Hydrology & Water Resources Seminar
April
23
Tue
2019
4:00 pm - 5:00 pm
Iran’s Water Bankruptcy and Politics by Kaveh Madani, Henry Hart Rice Senior Fellow, The MacMillan Center, Department of Political Science, Yale University, Visiting Professor, Centre for Environmental Policy, Imperial College London
Abstract
In this seminar, Kaveh Madani, a former deputy head of Iran’s Department of Environment, overviews the major drivers of Iran’s water resource problems and shares his observations during his service as the Deputy Vice President of a country that is under strong international and domestic pressure. He argues that Iran is suffering from a socio-economic drought—i.e. “water bankruptcy,” where water demand exceeds the natural water supply significantly. Madani believes that the current structure of the water governance system and the food-dependence paranoia in Iran leaves minimal hope for a meaningful reform that can address Iran’s water problems in a timely manner. In this talk, he reviews how the internal politics forced him to eventually resign from his post after being labelled as a ‘water terrorist’ and getting accused of espionage for CIA, MI6 and Mossad.

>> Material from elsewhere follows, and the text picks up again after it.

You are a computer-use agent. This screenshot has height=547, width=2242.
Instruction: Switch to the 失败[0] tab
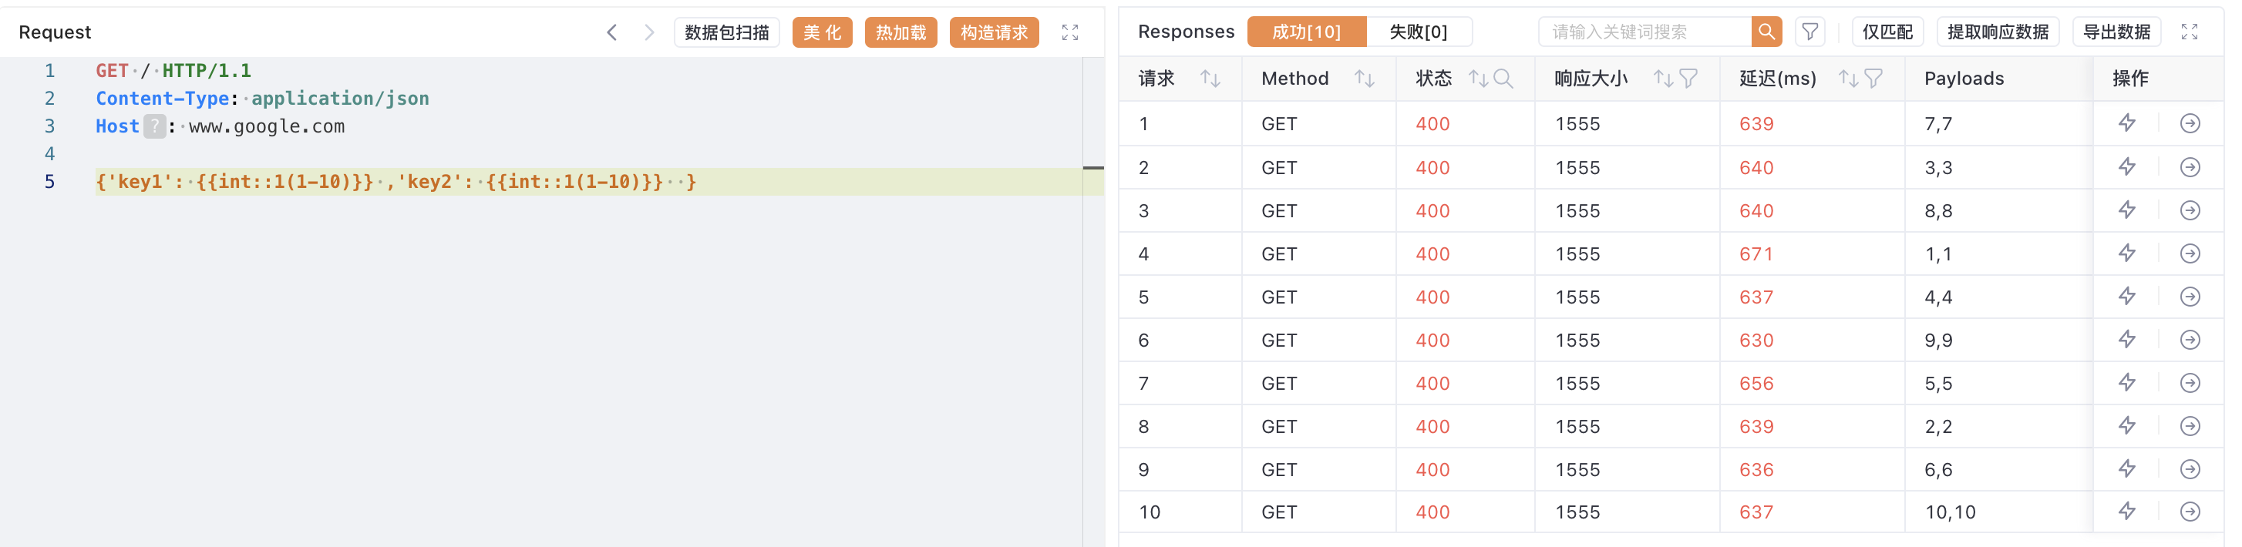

Kaveh Madani is an environmental scientist, educator, and activist, working at the interface of science, policy, and society. He has previously served as the Deputy Vice President of Iran in his position as the Deputy Head of Iran’s Department of Environment, the Vice President of the UN Environment Assembly Bureau, and Chief of Iran’s Department of Environment’s International Affairs and Conventions Center. He is currently a Henry Hart Rice Senior Fellow at the MacMillan Center for International and Area Studies of Yale University and a Visiting Professor at the Centre for Environmental Policy (CEP) of Imperial College London. He has received a number of awards for his research, teaching, as well as outreach and humanitarian activities, including the New Faces of Civil Engineering recognition in 2012, the Arne Richter Award for Outstanding Young Scientists in 2016, and the Walter Huber Civil Engineering Research Prize in 2017.
CIRES will provide a light reception after the seminar.